Assumption Testing

Every solution rests on assumptions. Test the riskiest ones first with the lightest method possible.

Preflight: Read target canvas file(s) before any Write/Edit

Hard rule. Before issuing Write or Edit against any .claude/canvas/*.yml, use the Read tool on that file in this session. Claude Code's Read-before-Write check requires the Read tool specifically — cat/head/grep via Bash do NOT satisfy it.

Edit vs Write — different cost profiles (verified 2026-05-14):

Edit (exact-string replacement): Read with limit: 1 satisfies the check at ~50 tokens. State-tracking is per-file, not per-byte — subsequent Edit calls work anywhere in the file. Use this for partial updates against large canvas files (e.g., purpose.yml at 800+ lines).
Write (full replacement): do a full Read first. Write obliterates the file; you should see what you're about to replace. The limit:1 shortcut is not appropriate here.

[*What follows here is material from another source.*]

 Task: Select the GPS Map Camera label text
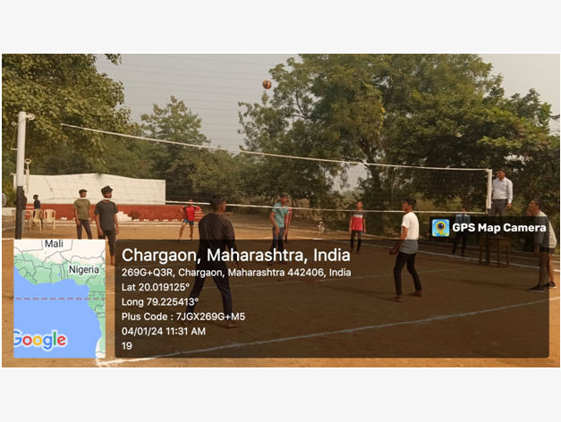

ID-bearing entries — scan the ID space before assigning (added 2026-05-15, v0.23.19): When adding a new component, opportunity, solution, or any other ID-bearing entry to a canvas file, run a Bash grep first to confirm the next ID in your prefix sequence is actually free:

grep "^  - id: <prefix>-" .claude/canvas/<file>.yml | sort -u

Replace <prefix> with the canvas's ID prefix (comp for landscape, opp for opportunities, sol for solutions, ht for human-tasks, etc.). Then pick the next free integer. validate_canvas.py has a duplicate-ID check (lines 230-239) that catches the failure on CI, but a duplicate can persist in the working tree for days if CI isn't run between edit and discovery — see roadmap-repo corrections.md 2026-05-15 "Duplicate canvas ID created in landscape.yml" for the worked example.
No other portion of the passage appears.